Show Abstract | Download Original | Original Source | Check in Google Scholar | DOI: 10.30863/aldustur.v9i1.10646

Abstract

This study examines the development of digital gold in Indonesia by analyzing regulatory gaps and Sharia compliance. The primary objective of this study is to assess the extent to which the current regulatory system aligns with Islamic law standards and to address legal ambiguities that impact both market participants and Muslim consumers. This study employs a qualitative approach, utilizing normative legal analysis and a literature review of financial regulations and fiqh mu‘āmalah principles related to digital gold. Official documents, regulations issued by the Financial Services Authority (OJK), and fatwas issued by Islamic legal institutions serve as data sources. The current regulatory framework lacks adequate integration with Sharia, leading to inconsistent legal practices and unclear standards. This regulatory ambiguity is evident in the status of digital gold as a commodity or financial instrument. Furthermore, the lack of uniform standards regarding gold ownership by selling platforms, storage mechanisms, and transparency of physical gold reserves adds to the uncertainty.
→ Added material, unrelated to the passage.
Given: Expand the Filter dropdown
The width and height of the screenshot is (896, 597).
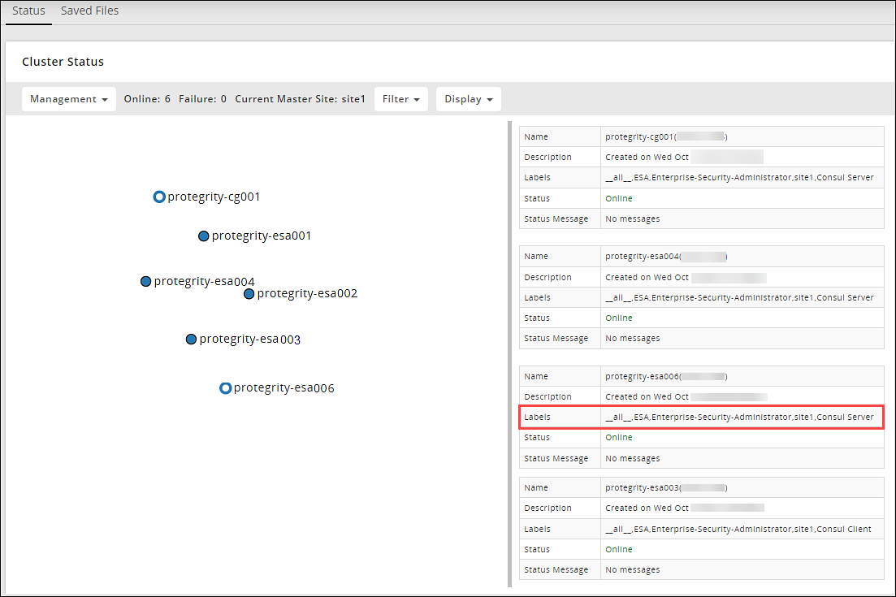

In the context of fiqh mu‘āmalah, this violates Sharia principles such as riba (usury), gharar (gharar), bai' al-ma'dum (risk of betting), and maisir (gambling). Without clear regulations, digital gold can be problematic from both legal and Sharia-compliant perspectives. The research demonstrates the necessity to merge positive law with Islamic legal values to establish a legally valid digital gold system that is transparent and Sharia-compliant. The study proposes that regulators, industry stakeholders, and the Sharia Supervisory Board should collaborate to establish standardized practices and regulations. The development of adaptive Sharia-compliant digital gold regulations represents a strategic approach to promoting safe and sustainable growth in digital investment in Indonesia. The findings of this study provide a strong academic foundation for examining the effectiveness of Sharia regulations and governance in digital investment products, highlighting the importance of this research in the development of Islamic finance and digital investment.